Записка о лже-царевне, напечатанная в «Чтениях Общества истории и древностей российских» и переведенная на немецкий язык графом Бреверном, могла бы, пожалуй, разрешить все сомнения, будучи составлена по документам, собранным по приказанию Александра I, в эпоху, когда подобного рода исследования отличались большой искренностью и правдивостью. Однако оригинал, русское и немецкое издание не вполне совпадают между собой, и версия, напечатанная в Берлине, содержит подробности, о которых умалчивается в Москве, и все-таки представляет еще пробелы. В общем совокупность данных, взятых здесь и в иных местах, как бы указывает на то, что Екатерина Алексеевна Тараканова была просто искательницей приключений.

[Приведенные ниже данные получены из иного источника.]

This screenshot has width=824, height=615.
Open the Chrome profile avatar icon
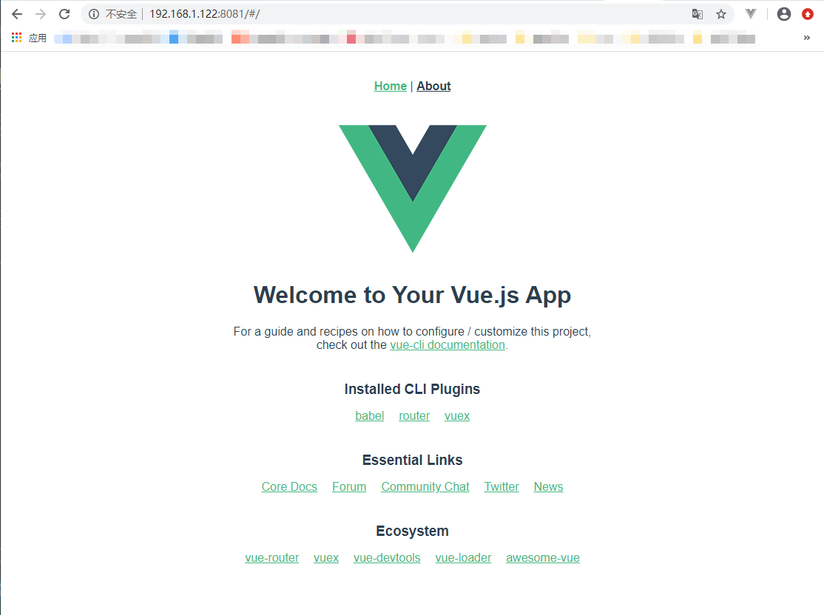(x=783, y=14)
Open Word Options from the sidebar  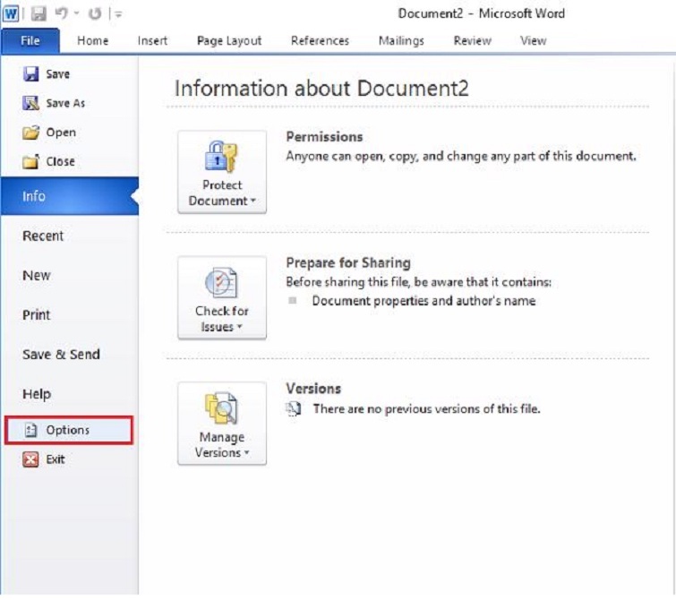tap(68, 430)
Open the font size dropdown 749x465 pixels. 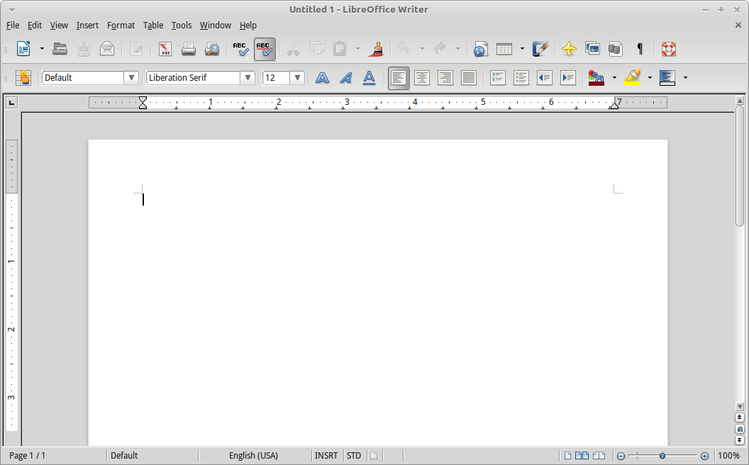[298, 77]
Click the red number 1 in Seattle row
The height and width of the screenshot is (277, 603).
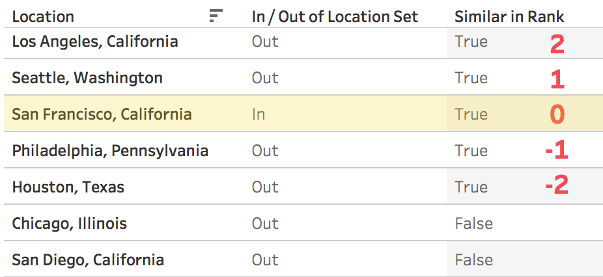[x=557, y=80]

Но не имели ли Елизавета и Разумовский других детей? В 1743 г. д’Аллион думал, что напал в этом отношении на верный след: «Я только что узнал о существовании, — писал он Амело, — молодой девушки, которую императрица весьма тщательно воспитывает. Ей лет девять-десять, и ее выдают за близкую родственницу царицы». Немного позднее он положительно утверждал, что молодая девушка была действительно дочерью Елизаветы и что государыня собиралась выдать ее замуж за своего племянника. Этого последнего указания достаточно, чтобы заставить нас усомниться и во всем остальном. Впрочем, согласно сведениям, собранным д’Аллионом, отцом этой девочки был не Разумовский, а Шубин. Порученная сперва Яганне Шмидт, а после ссылки последней греческому купцу, она и была привезена обратно в Москву этим негоциантом, которому Елизавета дала 6000 руб. Но д’Аллион сообщает в то же время, что она была назначена фрейлиной императрицы, это нам сразу раскрывает глаза: в 1748 г. Яганна Шмидт упоминается в камер-фурьерском журнале как гувернантка племянниц Разумовского, а мы знаем, что одна из его племянниц, Авдотья, была сделана фрейлиной в 1743 году.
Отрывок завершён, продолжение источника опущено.